Serait-ce du snobisme de ne pas parler de cette manifestation fort populaire, simplement parce qu’elle l’est, populaire? Qu’est-ce qui détermine ce qui se qualifie comme oeuvre artistique et ce qui n’est « que » du divertissement? Le divertissement réussit bien souvent à captiver les gens, à faire vivre des émotions, à émerveiller et à faire rêver: ce prodigieux pouvoir doit bien avoir une quelconque valeur! Si un grand nombre de gens aiment quelque chose, n’est-ce pas parce qu’ils ont été touchés?


C’est une question complexe. Car ce n’est pas parce qu’une oeuvre est populaire qu’elle est excellente d’emblée, mais la popularité ne devrait pas nous empêcher de reconnaître la valeur artistique. À l’inverse, la fine pointe de l’avantgardisme peut générer des créations médiocres, mais dans les créations marquées par l’audace, la recherche et l’originalité peut se trouver ce petit quelque chose de mystérieux qui va nous bouleverser pendant des jours sans qu’on ne comprenne pourquoi. Rien n’est que noir ou que blanc : la réponse doit se trouver quelque part entre ces deux tendances.


Pas tous des Picasso
L’art a ça de bien qu’il peut s’écrire, et du même coup se vivre, avec un petit comme un grand « A ». Il serait donc sage de croire que l’art peu se décliner sous plusieurs formes. L’art devrait de prime abord être un moyen d’expression via l’une des disciplines artis-tiques. Est-ce que ça veut dire que les dessins de mes enfants sont de l’art? Non? Et pourtant, ça ressemble étrangement aux traces retrouvées dans les grottes de Lascaux, là où, selon certains experts, l’art visuel a pris naissance…

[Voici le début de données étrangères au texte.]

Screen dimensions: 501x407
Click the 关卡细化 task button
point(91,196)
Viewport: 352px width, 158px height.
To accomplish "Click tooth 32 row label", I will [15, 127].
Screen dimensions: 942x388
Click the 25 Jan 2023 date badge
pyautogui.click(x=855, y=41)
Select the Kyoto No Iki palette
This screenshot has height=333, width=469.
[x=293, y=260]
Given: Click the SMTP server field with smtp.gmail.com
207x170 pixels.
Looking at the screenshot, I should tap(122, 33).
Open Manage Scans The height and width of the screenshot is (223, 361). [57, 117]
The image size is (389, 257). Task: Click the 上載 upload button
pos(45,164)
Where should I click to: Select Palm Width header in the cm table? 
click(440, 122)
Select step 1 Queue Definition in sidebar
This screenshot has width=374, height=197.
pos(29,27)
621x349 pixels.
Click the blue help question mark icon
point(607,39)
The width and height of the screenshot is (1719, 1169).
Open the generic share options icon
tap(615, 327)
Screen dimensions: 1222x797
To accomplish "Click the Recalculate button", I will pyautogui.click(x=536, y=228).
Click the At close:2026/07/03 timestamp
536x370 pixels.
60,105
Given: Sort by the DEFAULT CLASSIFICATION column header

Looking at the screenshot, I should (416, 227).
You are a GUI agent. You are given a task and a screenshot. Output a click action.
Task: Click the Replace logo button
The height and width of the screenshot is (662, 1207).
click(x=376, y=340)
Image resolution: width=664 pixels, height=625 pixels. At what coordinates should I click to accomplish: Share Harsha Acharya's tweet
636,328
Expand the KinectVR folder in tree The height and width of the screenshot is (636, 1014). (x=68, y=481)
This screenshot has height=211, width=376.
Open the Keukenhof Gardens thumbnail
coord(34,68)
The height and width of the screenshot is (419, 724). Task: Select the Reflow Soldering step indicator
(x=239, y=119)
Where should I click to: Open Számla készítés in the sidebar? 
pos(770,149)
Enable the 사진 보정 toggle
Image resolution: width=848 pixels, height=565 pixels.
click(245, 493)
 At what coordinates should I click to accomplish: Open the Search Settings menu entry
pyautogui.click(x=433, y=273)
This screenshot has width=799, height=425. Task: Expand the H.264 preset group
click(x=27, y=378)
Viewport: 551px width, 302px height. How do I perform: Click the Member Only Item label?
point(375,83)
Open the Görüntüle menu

En art moderne, on parle souvent de réflexion et de démarche pour justifier le fait artistique. C’est donc ce qui amène au geste, c’est l’idéation et la recherche qui font d’une oeuvre une véritable oeuvre artistique. Lorsque Kazimir Malevitch a peint Carré blanc sur fond blanc en 1918, plusieurs ont crié au scandale tandis que d’autres l’ont louangé et on fait de lui l’un des pères du modernisme en peinture. Faut-il absolument être à l’avant-garde des tendances et des mouvements pour faire le l’art? Un p’tit jeu qui se joue à deux


Et le spectateur dans tout ça? Si la compréhension d’une oeuvre lui est inaccessible, comment peut-il l’apprécier? On dirait parfois qu’il y a deux classes d’art : celui pour les initiés et celui pour le reste des gens. L’art, pour qu’il puisse être utile (c’est-à-dire toucher, choquer, faire réfléchir, émouvoir), il faut que les gens y aient accès. Et avoir accès à l’art signifie pouvoir aller à sa rencontre, savoir où le trouver, mais aussi être en mesure de l’apprécier. S’il est du ressort de l’artiste de se faire voir, il est de celui du spectateur d’avoir tous les outils en main pour décoder ce qui lui est offert.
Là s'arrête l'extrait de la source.